** Start of SOURCE **

I am deeply honored for this great opportunity to collaborate with an award-winning artist/writer of the stature of Hiroyuki Takei. I enthusiastically expect that the combination of an American story-telling style merged with Takei-san's acclaimed Japanese style will result in our joint creation Ultimo presenting an original, exciting type of manga that will appeal to comic book fans around the world.
— Stan Lee, quoted from press release.

On the same day as the release, Viz hosted a press event in the Shonen Jump panel, attended by Stan Lee, Takanori Asada (Jump Square editor), and Marc Weidenbaum (Shonen Jump editor-in-chief) at the 2008 New York Comic Con. Two promotional art pieces by Hiroyuki Takei were created, one with Ultimo and the other with Dr. Dunstan both including the manga's logo. "I'm so happy that we can work with such a great creator as Stan Lee. I am so happy that two great actors are working together, and I know that Ultimo will be a great work", said Takanori Asada at the press event.

==Manga==

The 32-page pilot chapter "Karakuridôji Ultimo Chapter: 0" premiered in the first issue of Jump SQ.II on April 18, 2008, with the first three pages in full color. The first three pages were earlier revealed as part of a preview for Jump SQ. II on Shueisha's S-Manga.Net. "Chapter: 0" was later adapted into English by Viz Media, and published in the September 2008 issue of their Shonen Jump manga anthology, which went on sale on August 5, 2008.

The main series Ultimo continued publication in the main Jump Square anthology, beginning serialization in its March 2009 issue. Viz Media has licensed the series for North American distribution in Shonen Jump, and it was serialized starting in its July 2009 issue.

==Reception==

The English translation of the Ultimo pilot chapter was reviewed by Leroy Douresseaux of Comic Book Bin. "This prologue of Ultimo doesn't really offer enough to evaluate it, except to say that the dialogue and exposition are awkward and clunky enough to seem like the work of an amateur rather than a seasoned veteran" said Leroy Douresseaux. Leroy referred to Ultimo as a blend of mecha manga, Dragon Ball, and Green Lantern. "I'm too intrigued to be disappointed by what I read. Stan Lee's best work was created when he riffed off unique and powerfully imaginative creators (Jack Kirby and Steve Ditko), so I'm curious to see what this combo of Lee and a manga-ka like Takei can do."

** End of SOURCE **

§ **REQUESTS**:
**a)** Answer these questions using the text about Ultimo:
(i) In which issue of Jump SQ.II did the pilot chapter premiere, and on what date?
(ii) With which issue of Jump Square did the main series begin serialization?
(iii) Who reviewed the English translation of the pilot chapter, and for which publication?
**b)** Repeat word for word the part of the text about Ultimo starting with "The 32-page pilot" and going on through "August 5, 2008.".

** Start of ENTRIES SUPPLIED **

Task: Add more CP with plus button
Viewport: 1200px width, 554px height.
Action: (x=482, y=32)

** End of ENTRIES SUPPLIED **
** Start of ENTRIES SUPPLIED **

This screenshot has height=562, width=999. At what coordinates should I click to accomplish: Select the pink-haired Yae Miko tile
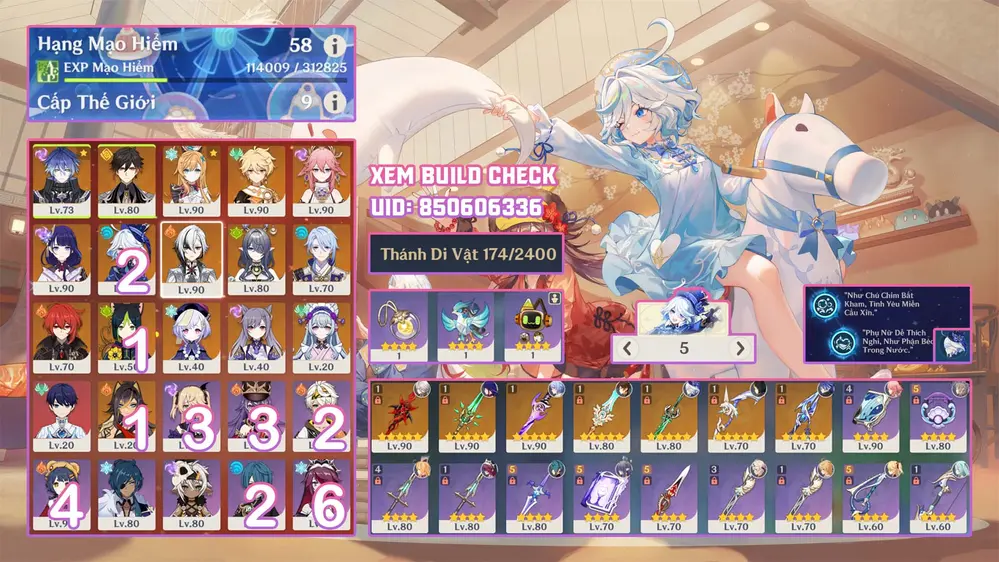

** End of ENTRIES SUPPLIED **

§ **ANSWERS TO EACH TASK**:
**a)**
(i) The first issue, on April 18, 2008.
(ii) The March 2009 issue.
(iii) Leroy Douresseaux, for Comic Book Bin.

**b)**
The 32-page pilot chapter "Karakuridôji Ultimo Chapter: 0" premiered in the first issue of Jump SQ.II on April 18, 2008, with the first three pages in full color. The first three pages were earlier revealed as part of a preview for Jump SQ. II on Shueisha's S-Manga.Net. "Chapter: 0" was later adapted into English by Viz Media, and published in the September 2008 issue of their Shonen Jump manga anthology, which went on sale on August 5, 2008.